- [How to complete this task]: Repeat the data as given. Images do not go in the copy.

- [Entries supplied]:
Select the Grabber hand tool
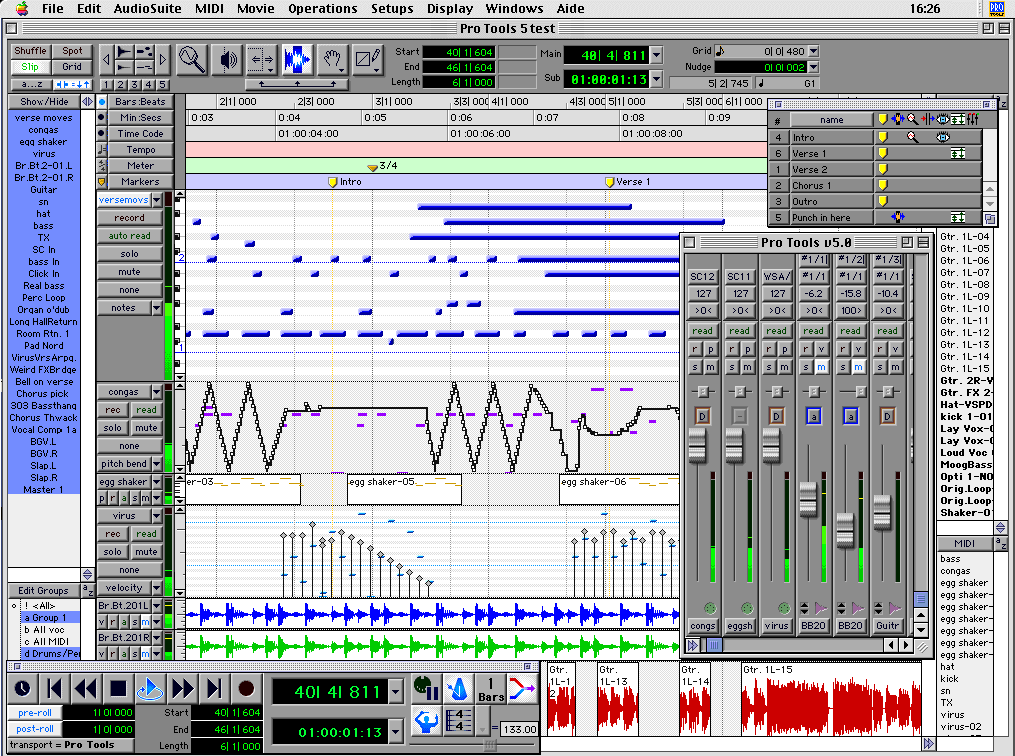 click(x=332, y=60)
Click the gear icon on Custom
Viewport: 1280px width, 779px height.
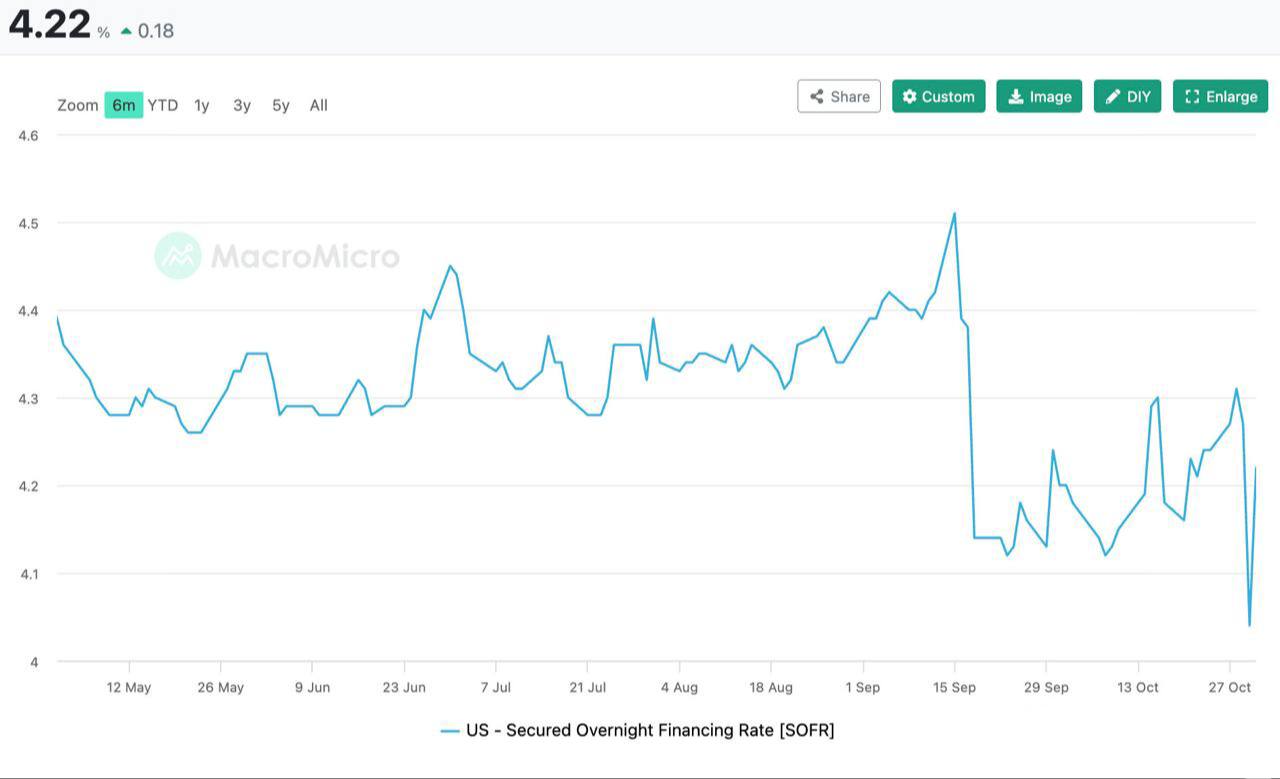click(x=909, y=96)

- [Answer to the exercise]:
Select the Grabber hand tool
 click(x=332, y=60)
Click the gear icon on Custom
Viewport: 1280px width, 779px height.
click(x=909, y=96)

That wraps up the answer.